Venice Biennale
New details of British Pavilion at Venice Biennale revealed
Published on: 21 March 2025
The British Council and its commissioned curators, which includes Farrell Centre Director Owen Hopkins, have announced further details of the British Pavilion at La Biennale di Venezia 2025.
Geology of Britannic Repair
The exhibition, GBR – Geology of Britannic Repair, will investigate how architecture can reverse the destructive impacts of colonial systems of geological extraction through emergent practices of architectural repair.
Owen Hopkins is part of the unique UK-Kenya collaboration between a multi-disciplinary team of curators including Kabage Karanja and Stella Mutegi of Nairobi-based architecture studio Cave_bureau; and academic Professor Kathryn Yusoff. The Great Rift Valley – a geological formation that runs from southern Turkey through Palestine, the Red Sea to Ethiopia, Kenya and Mozambique – provides the exhibition’s geographical, geological and conceptual focus.
Emerging from the “rift”, the exhibition comprises a series of installations by Cave_bureau, Mae-ling Lokko and Gustavo Crembil, Thandi Loewenson, and the Palestine Regeneration Team / PART (Yara Sharif, Nasser Golzari and Murray Fraser). Reflecting on architecture’s role in the geological afterlives of colonialism, the installations put forward different earth-based vernaculars that offer possibilities for planetary repair, restitution and renewal.
The exhibition’s opening coincides with the launch of a publishing collaboration between the British Pavilion curators and e-flux Architecture, comprising conversations on Insurgent Geologies that work with the earth for a different future.

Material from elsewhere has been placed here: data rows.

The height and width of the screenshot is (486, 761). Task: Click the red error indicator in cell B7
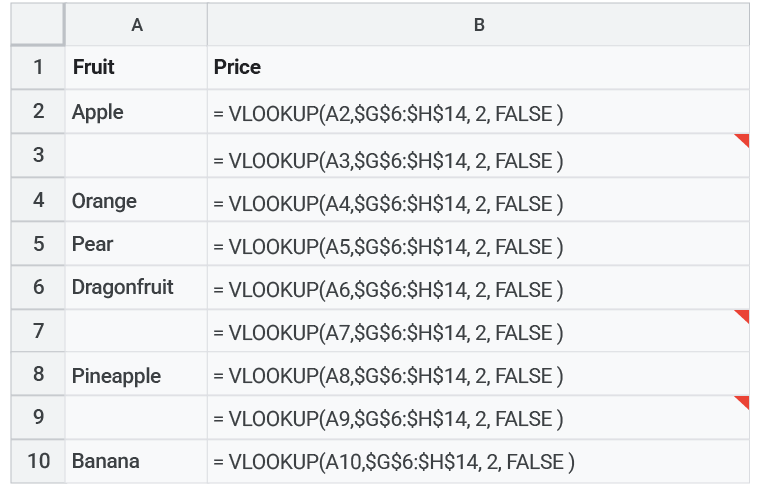pos(743,316)
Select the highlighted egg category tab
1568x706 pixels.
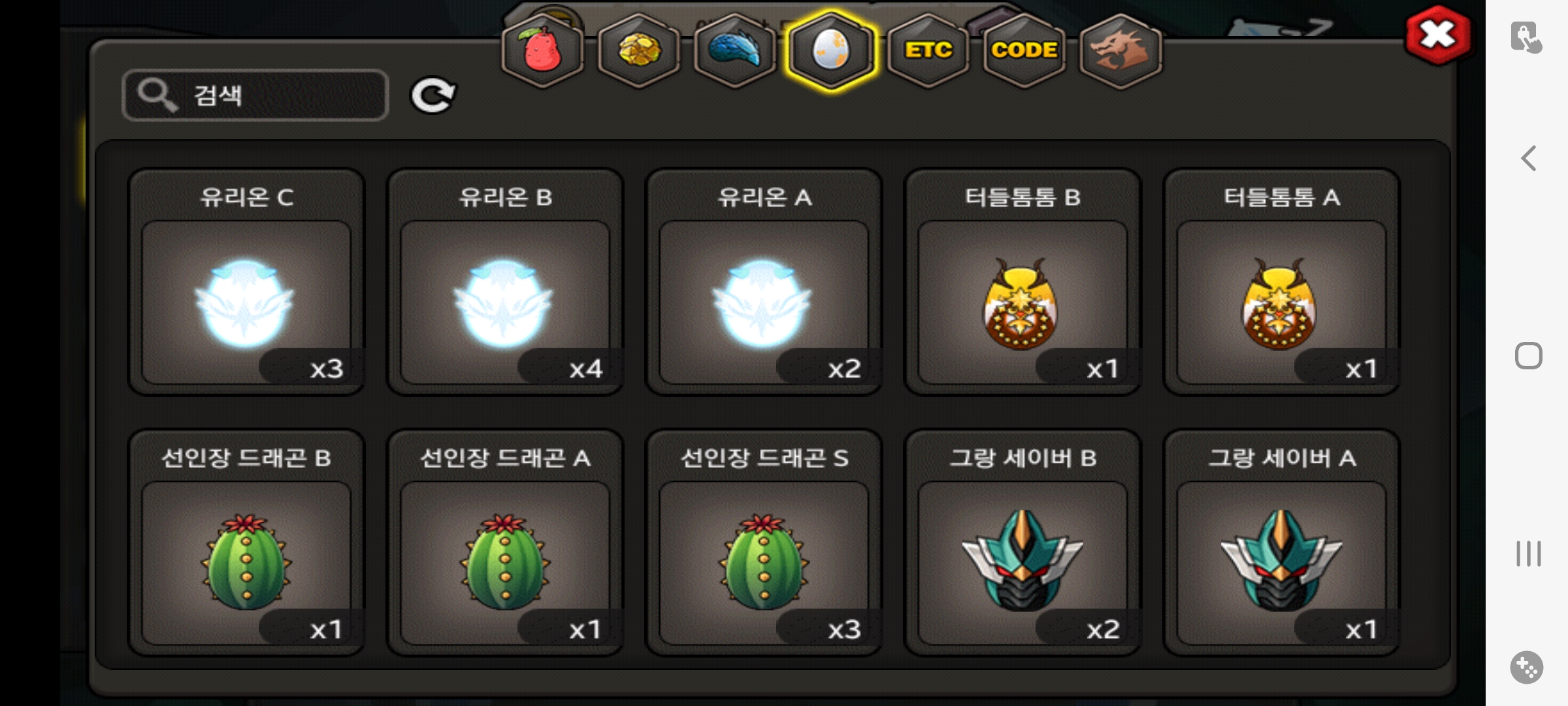point(831,51)
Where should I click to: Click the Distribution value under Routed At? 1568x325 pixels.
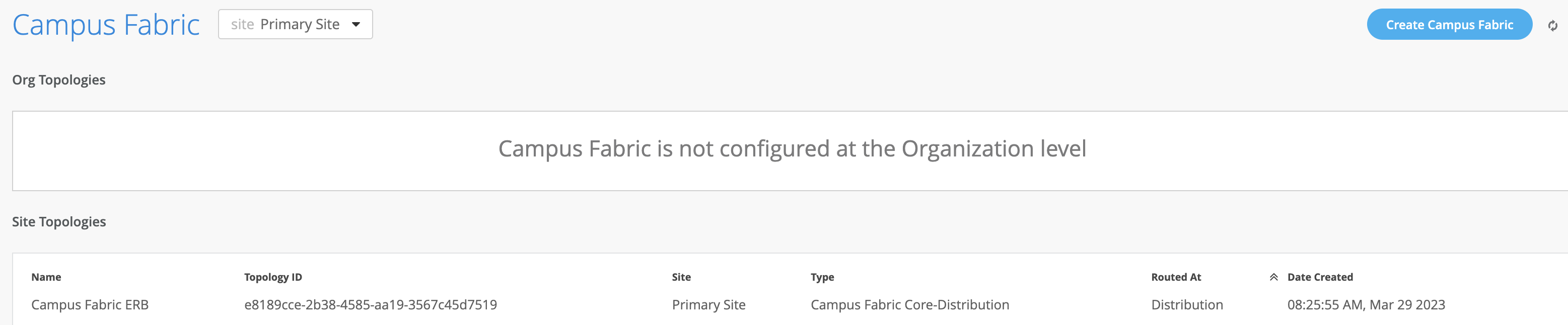(x=1186, y=305)
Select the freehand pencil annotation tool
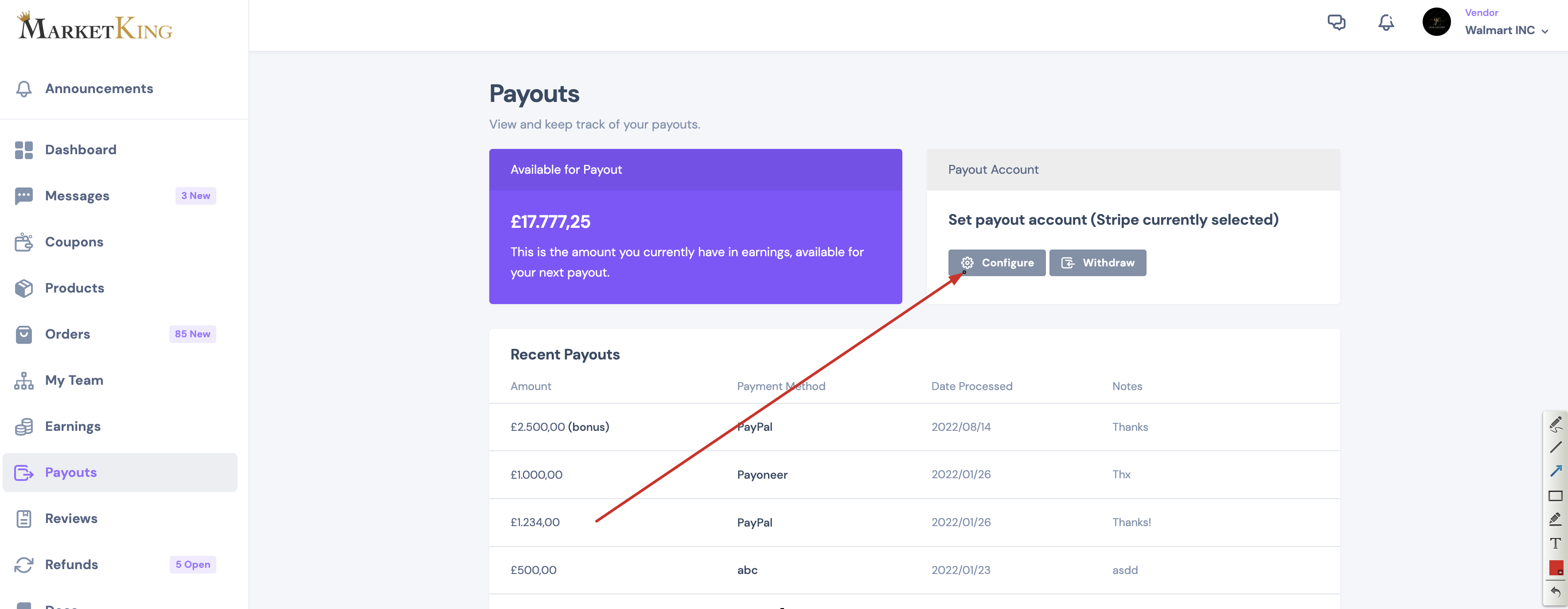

Transforming the 2025 British Pavilion into a site of reinvention, the exhibition invites the visitor to reimagine architecture as an earth practice that rebuilds the connections between people, ecology and land.

A force for repair
Owen Hopkins said:
“Along with my fellow curators, we are very excited to be able to reveal more information about the British Pavilion at this year’s Venice Architecture Biennale. Architecture has long been implicated in the myriad crises that shape the contemporary world, playing a central role in the emergence of the Anthropocene. Our exhibition aims to fundamentally reconstitute architecture as a force for repair, remaking the deep connections between architecture and the earth that colonialism had severed. It has been an amazing privilege working with such distinguished collaborators and, with the biennale opening now only a few weeks away, we can’t wait to welcome visitors to the exhibition.”

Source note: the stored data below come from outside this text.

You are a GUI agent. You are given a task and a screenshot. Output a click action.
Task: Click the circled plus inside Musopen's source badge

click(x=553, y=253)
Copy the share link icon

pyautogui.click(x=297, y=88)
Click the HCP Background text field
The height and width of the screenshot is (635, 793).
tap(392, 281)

The 2025 British Pavilion curators said:
“GBR – Geology of Britannic Repair aims to re-centre architecture’s fundamental relationship to geology, shifting how we see its past and present and re-orienting its future otherwise. With the Great Rift Valley as the exhibition’s geological and conceptual focus, we have brought together a series of installations that propose ‘other architectures’ defined by their relationship to the ground, their resistance to conventional, extractive ways of working, and that are resilient in the face of climate breakdown and social and political upheaval. Turning the British Pavilion inside out, we hope the exhibition will become a vital site for reimagining the relationship between architecture and the earth.”
Sevra Davis, Director of Architecture, Design and Fashion at the British Council and Commissioner of the British Pavilion said:
“The 2025 British Pavilion exhibition will present a compelling and creative vision for the future of architecture that is rooted to the earth and shaped by deep cross-cultural collaboration between the UK and Kenya. Bringing together practitioners from across the UK, Africa and the Rift Valley, the exhibition promotes and protects plurality of cultural expression and dialogue.”

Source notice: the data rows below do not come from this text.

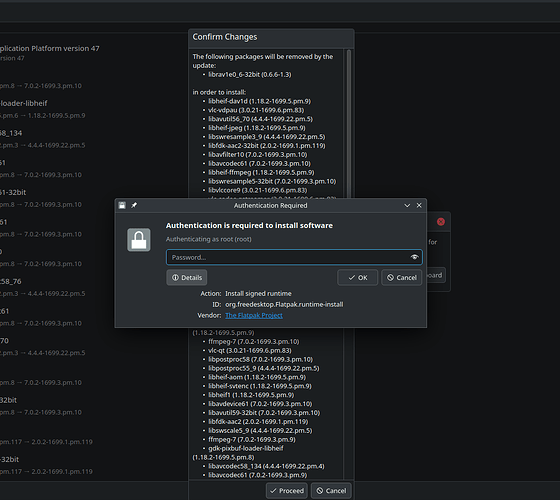The image size is (560, 500).
Task: Focus the Password input field
Action: tap(294, 257)
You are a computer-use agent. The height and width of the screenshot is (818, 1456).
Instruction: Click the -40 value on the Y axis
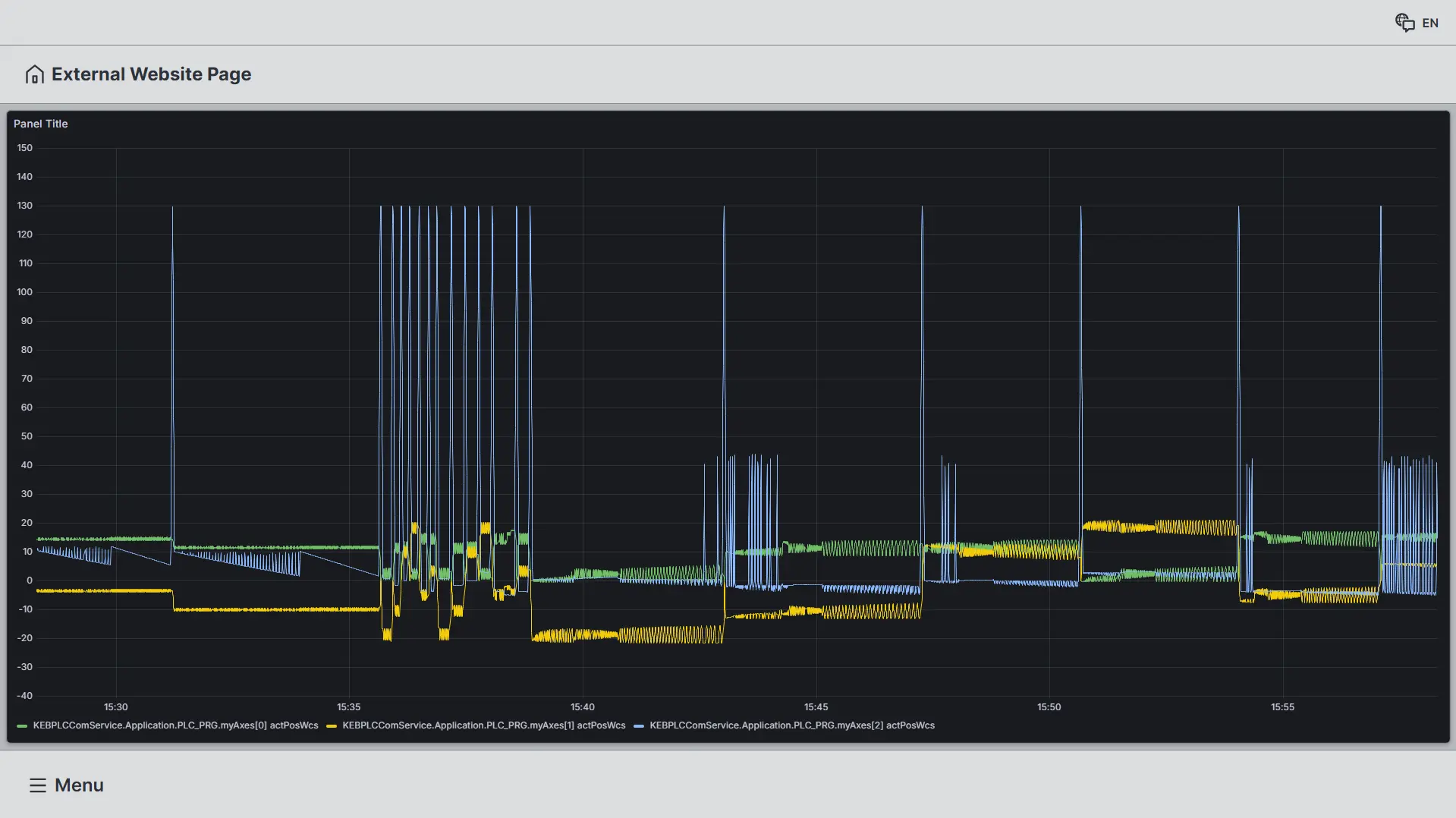coord(25,696)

The 2025 British Pavilion exhibition is a key part of the British Council’s UK-Kenya Season 2025: a year of collaboration between the UK and Kenya which celebrates the connections between the two countries. The British Pavilion exhibition is the result of an Open Call, launched in November 2023, for innovative proposals for a UK-Kenya collaborative exhibition.
The British Council has been responsible for the British Pavilion at the International Art and Architecture Exhibitions organised by La Biennale di Venezia since 1937, showcasing the best of the UK's artists, architects, designers and curators. These exhibitions, and the British Council’s Venice Fellowships initiative introduced in 2016, help make the British Pavilion a major platform for discussion about contemporary art and architecture. They also continue the British Council’s work in supporting peace and prosperity by building connections, understanding and trust between people in the UK and countries worldwide.
From the first participation of the British Pavilion at the International Architecture Exhibition in 1991, the British Council has invited high profile names to curate and show. Zaha Hadid, Richard Rogers and Norman Foster have all contributed alongside other emerging and established architects, designers, artists and engineers. The British Pavilion at the Biennale Architettura aims to create debate that both challenges and influences the future of British architecture.
Since 2012 the British Council has commissioned the exhibition through an open call. Curators have been encouraged to use the pavilion as a space for research, alongside showcasing pioneering architecture and challenging ideas.